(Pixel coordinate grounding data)
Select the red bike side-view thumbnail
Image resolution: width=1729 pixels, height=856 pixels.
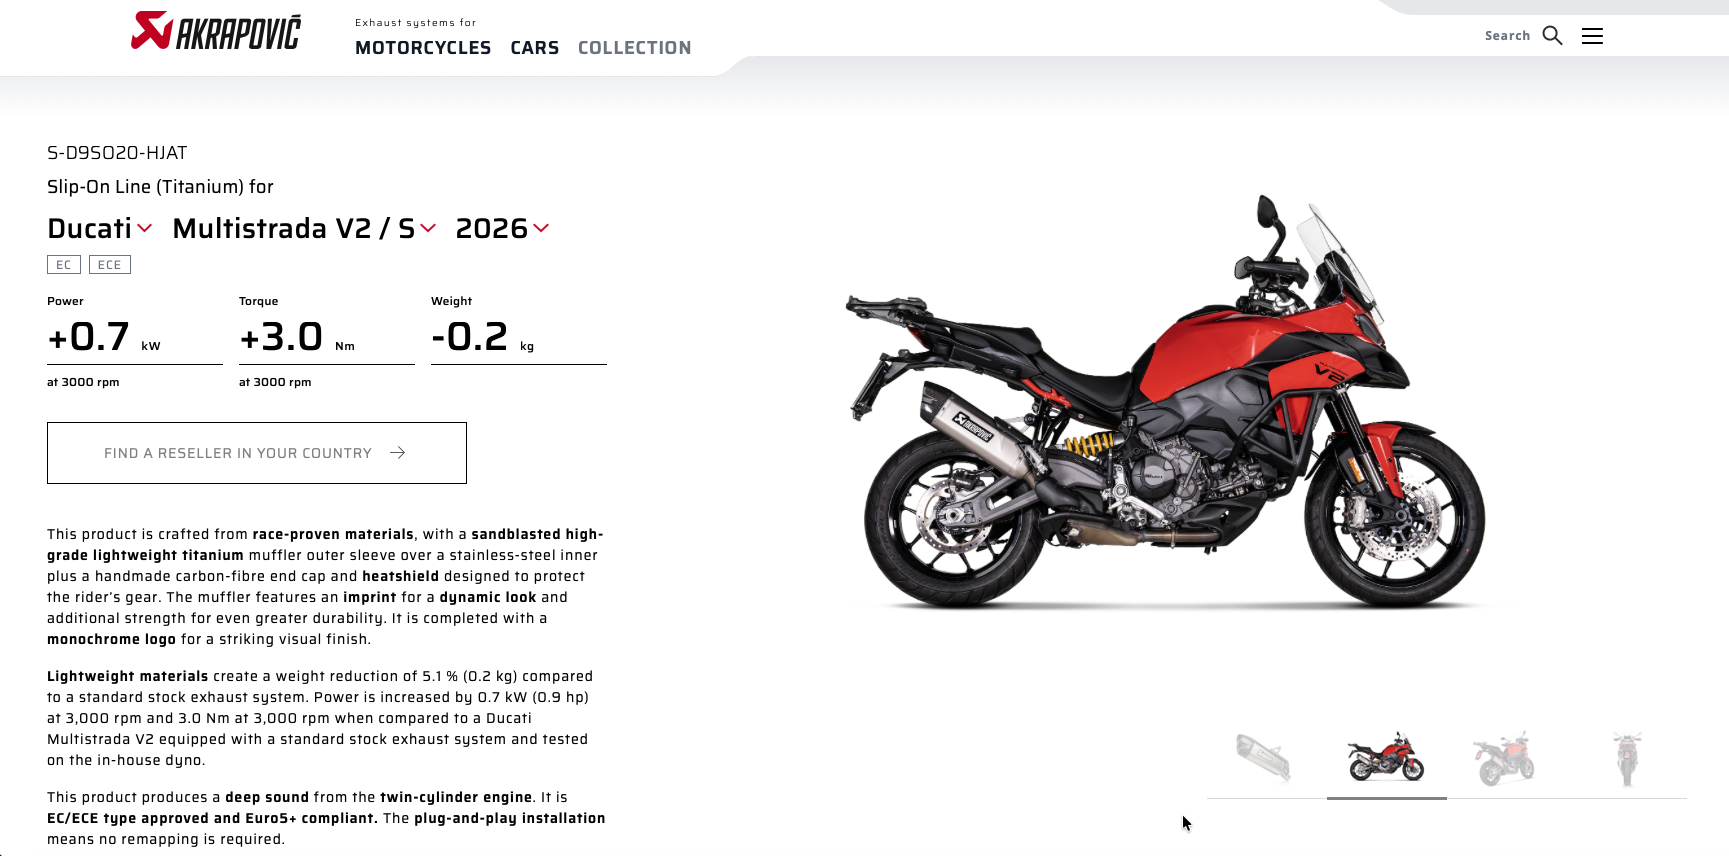[1386, 757]
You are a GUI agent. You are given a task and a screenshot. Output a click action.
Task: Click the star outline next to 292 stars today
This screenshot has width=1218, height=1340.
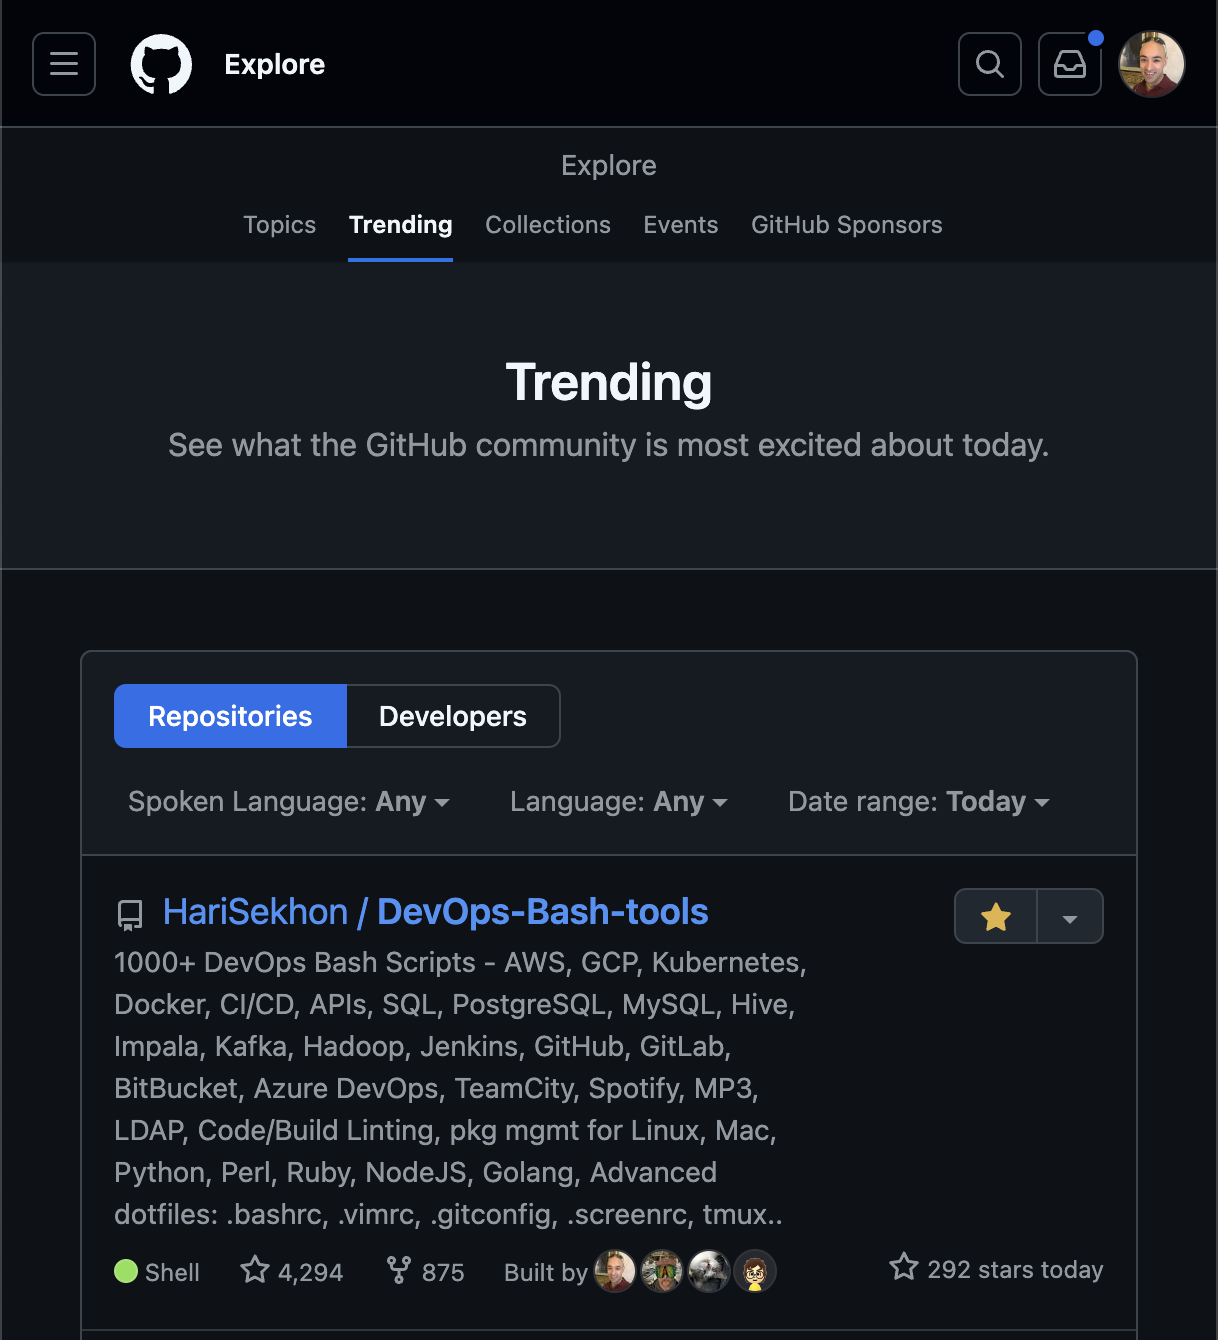click(903, 1267)
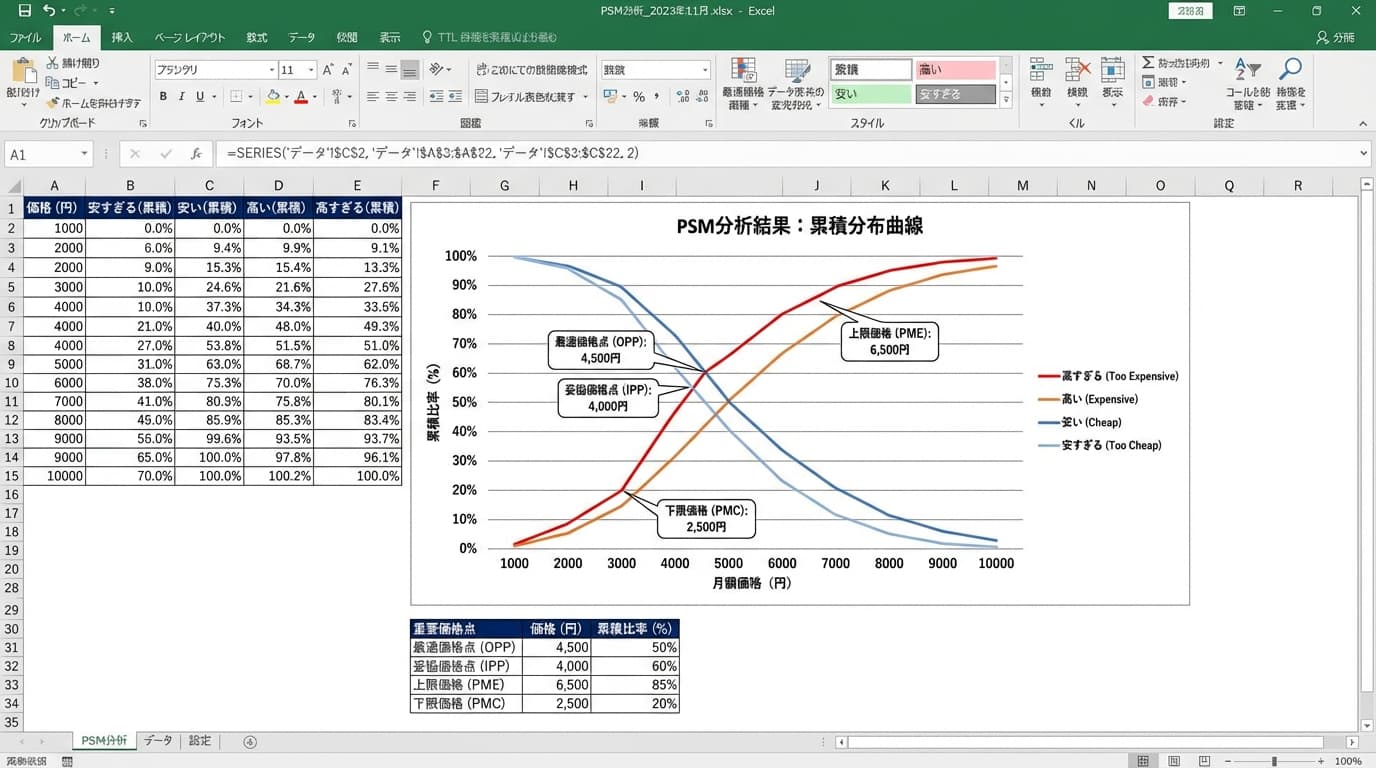The width and height of the screenshot is (1376, 768).
Task: Click the Sort & Filter icon
Action: [1247, 72]
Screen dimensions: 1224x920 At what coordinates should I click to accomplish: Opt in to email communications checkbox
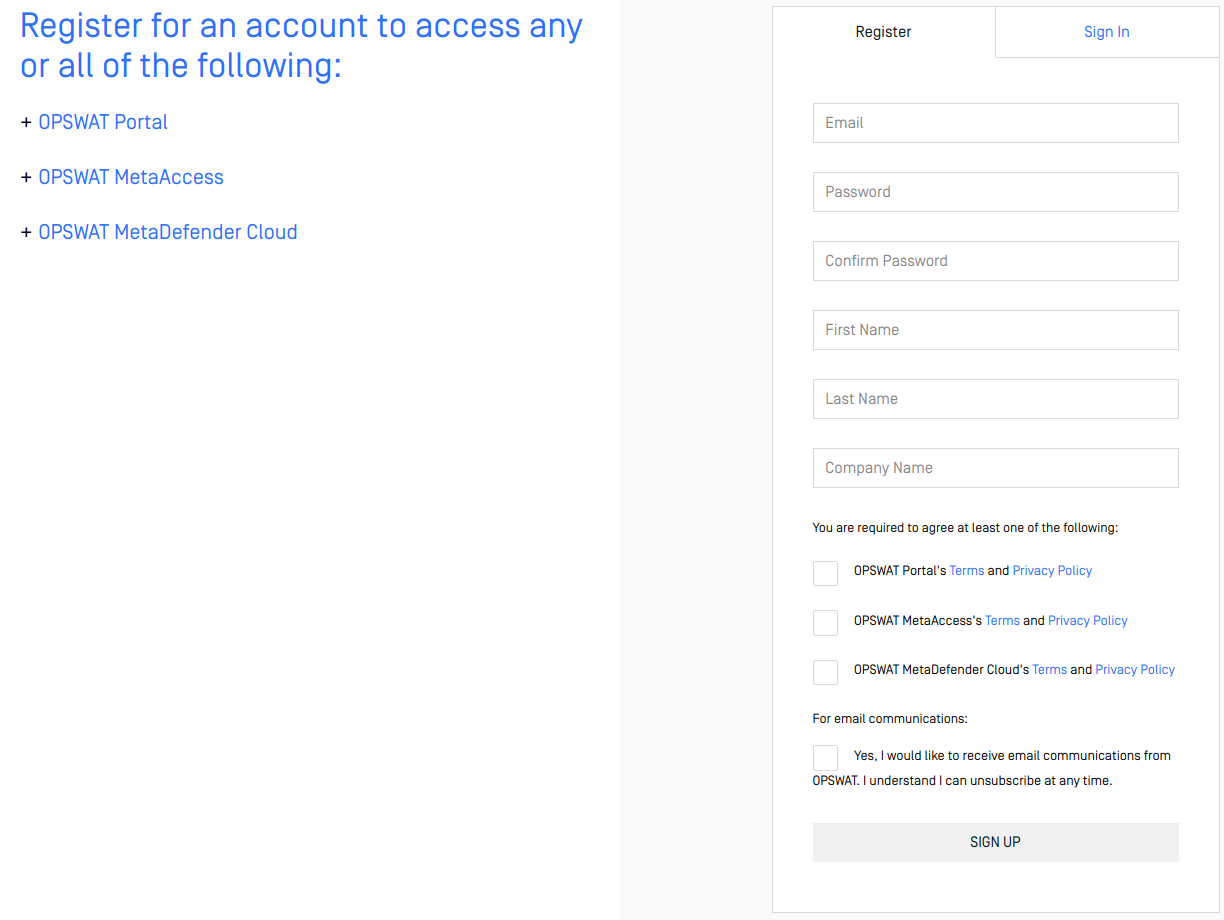pyautogui.click(x=825, y=758)
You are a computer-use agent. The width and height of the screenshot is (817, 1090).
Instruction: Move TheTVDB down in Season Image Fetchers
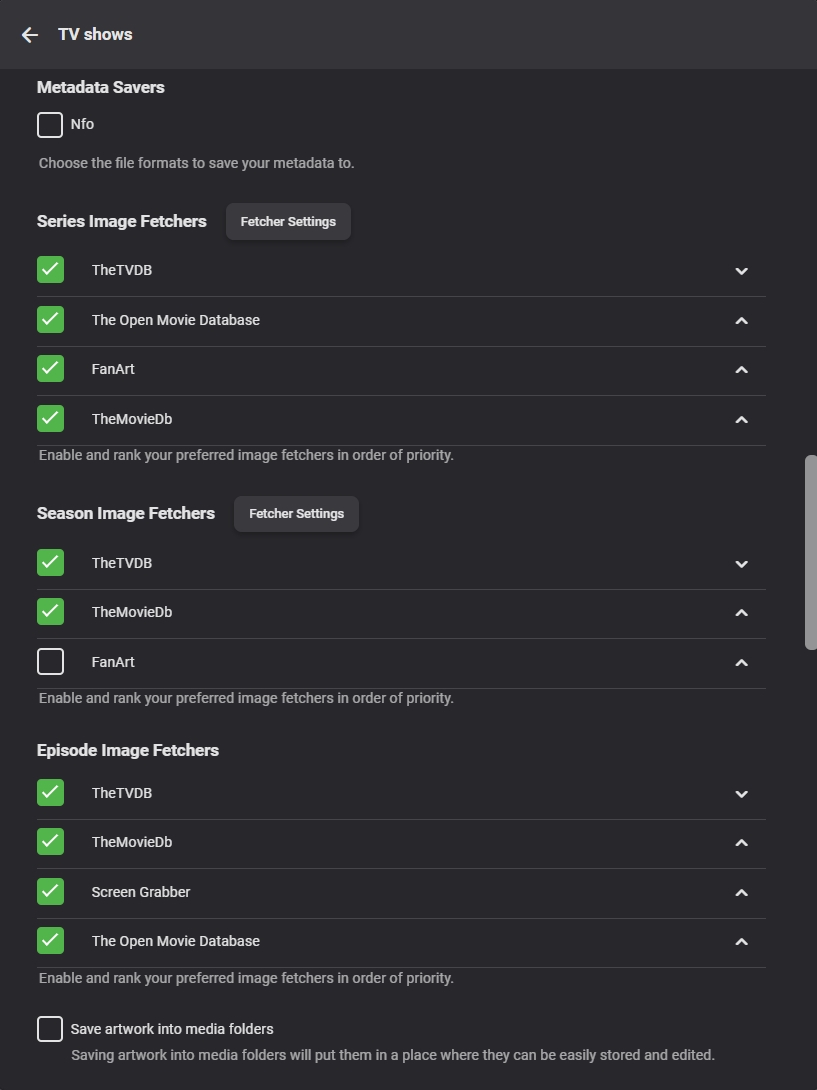[x=741, y=564]
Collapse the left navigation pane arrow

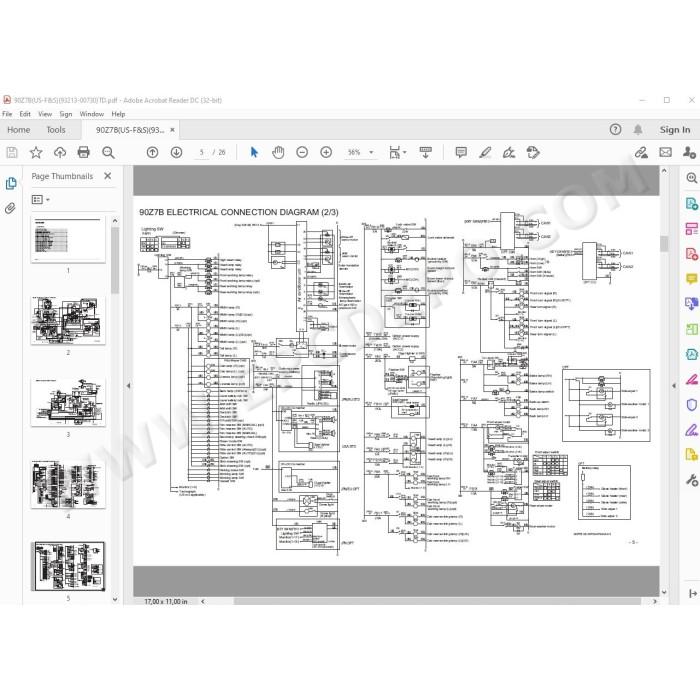129,386
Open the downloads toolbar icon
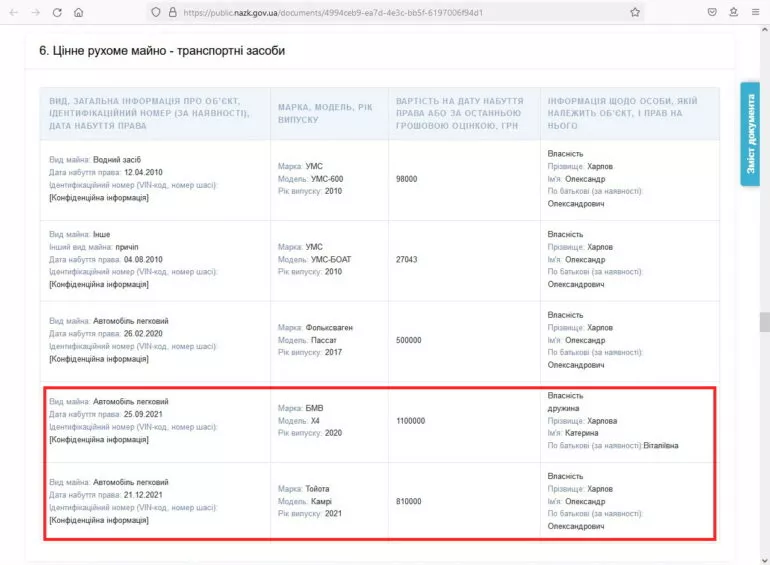Viewport: 770px width, 565px height. click(734, 12)
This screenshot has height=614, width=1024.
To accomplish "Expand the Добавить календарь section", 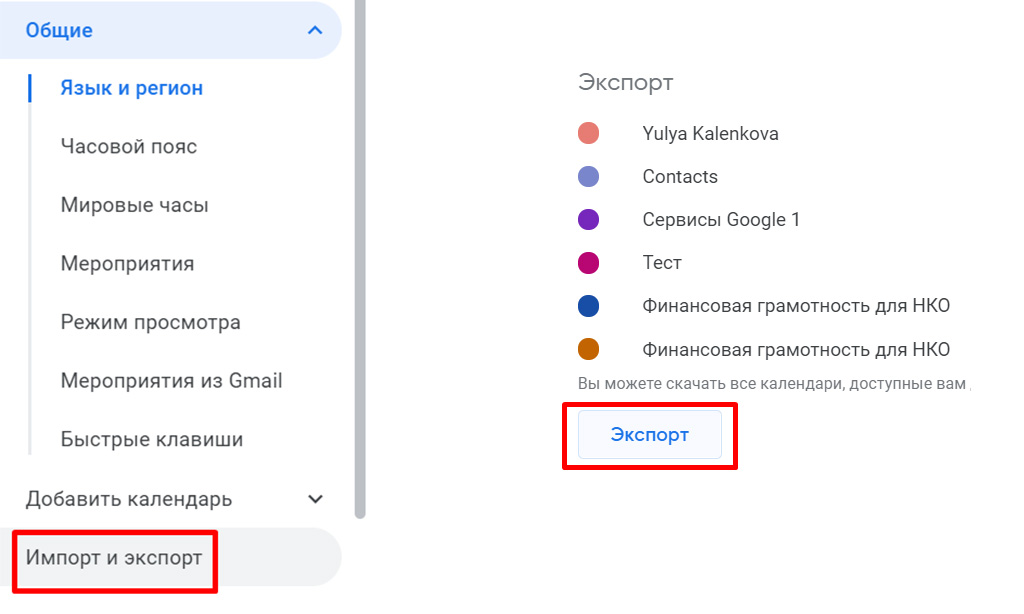I will coord(314,498).
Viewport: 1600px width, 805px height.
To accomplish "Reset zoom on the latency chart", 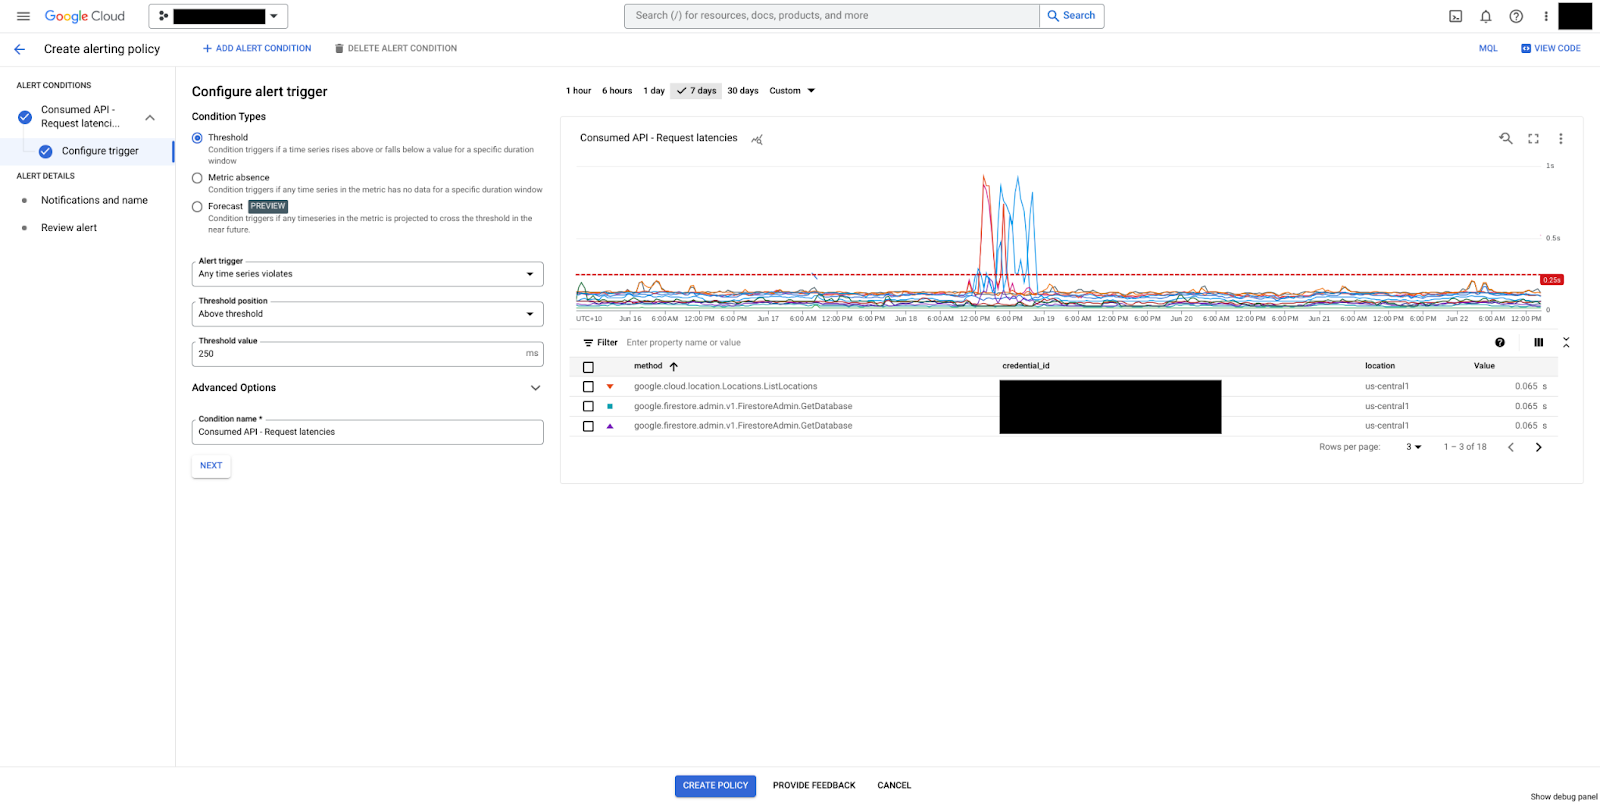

WORK ORDER: Show every line in the entries above that contains the string "agent".

RESULT:
You are a GUI agent. You are given a task and a screenshot. Output a click action.
You are a computer-use agent. The width and height of the screenshot is (817, 1090).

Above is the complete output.